Run through the data and copy out every line that mentions the word "link".

====

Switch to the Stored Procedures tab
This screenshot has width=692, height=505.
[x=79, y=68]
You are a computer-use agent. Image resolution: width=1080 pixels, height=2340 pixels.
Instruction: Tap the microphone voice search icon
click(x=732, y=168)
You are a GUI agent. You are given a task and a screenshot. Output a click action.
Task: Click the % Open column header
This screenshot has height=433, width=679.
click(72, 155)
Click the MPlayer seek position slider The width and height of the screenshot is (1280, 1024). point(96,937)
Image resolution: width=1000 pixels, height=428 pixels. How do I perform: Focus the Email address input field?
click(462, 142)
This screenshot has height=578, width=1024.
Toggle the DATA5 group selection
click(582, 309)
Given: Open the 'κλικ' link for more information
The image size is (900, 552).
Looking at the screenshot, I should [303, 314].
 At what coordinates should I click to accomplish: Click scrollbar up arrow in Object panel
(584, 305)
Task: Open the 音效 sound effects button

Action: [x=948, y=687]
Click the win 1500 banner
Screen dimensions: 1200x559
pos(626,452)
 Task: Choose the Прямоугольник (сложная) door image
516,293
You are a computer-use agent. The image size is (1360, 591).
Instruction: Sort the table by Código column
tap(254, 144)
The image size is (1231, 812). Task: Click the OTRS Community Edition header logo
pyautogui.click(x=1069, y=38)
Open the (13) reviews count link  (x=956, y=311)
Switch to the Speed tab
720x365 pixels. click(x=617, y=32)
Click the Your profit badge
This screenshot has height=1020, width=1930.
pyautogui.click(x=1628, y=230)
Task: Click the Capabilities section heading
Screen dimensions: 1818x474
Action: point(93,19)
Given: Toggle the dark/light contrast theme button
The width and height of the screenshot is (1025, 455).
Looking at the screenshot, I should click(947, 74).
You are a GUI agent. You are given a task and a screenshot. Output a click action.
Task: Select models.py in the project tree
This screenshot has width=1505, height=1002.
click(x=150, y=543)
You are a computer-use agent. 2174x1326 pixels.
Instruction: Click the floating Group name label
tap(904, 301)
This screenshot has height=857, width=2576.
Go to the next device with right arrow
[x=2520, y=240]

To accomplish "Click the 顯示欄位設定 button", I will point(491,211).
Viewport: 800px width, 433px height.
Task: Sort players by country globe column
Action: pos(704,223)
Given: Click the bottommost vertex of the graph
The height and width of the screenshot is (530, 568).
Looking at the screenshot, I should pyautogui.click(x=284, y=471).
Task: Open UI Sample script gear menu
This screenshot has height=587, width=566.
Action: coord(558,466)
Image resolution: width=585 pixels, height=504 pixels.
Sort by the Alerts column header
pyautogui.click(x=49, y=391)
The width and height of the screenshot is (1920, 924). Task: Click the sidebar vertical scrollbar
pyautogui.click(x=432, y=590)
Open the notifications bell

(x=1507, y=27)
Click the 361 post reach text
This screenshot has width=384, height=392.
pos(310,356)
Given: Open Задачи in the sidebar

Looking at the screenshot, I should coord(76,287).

====

Exercise response:
Given: Open the 'κλικ' link for more information
Open the (13) reviews count link  (x=956, y=311)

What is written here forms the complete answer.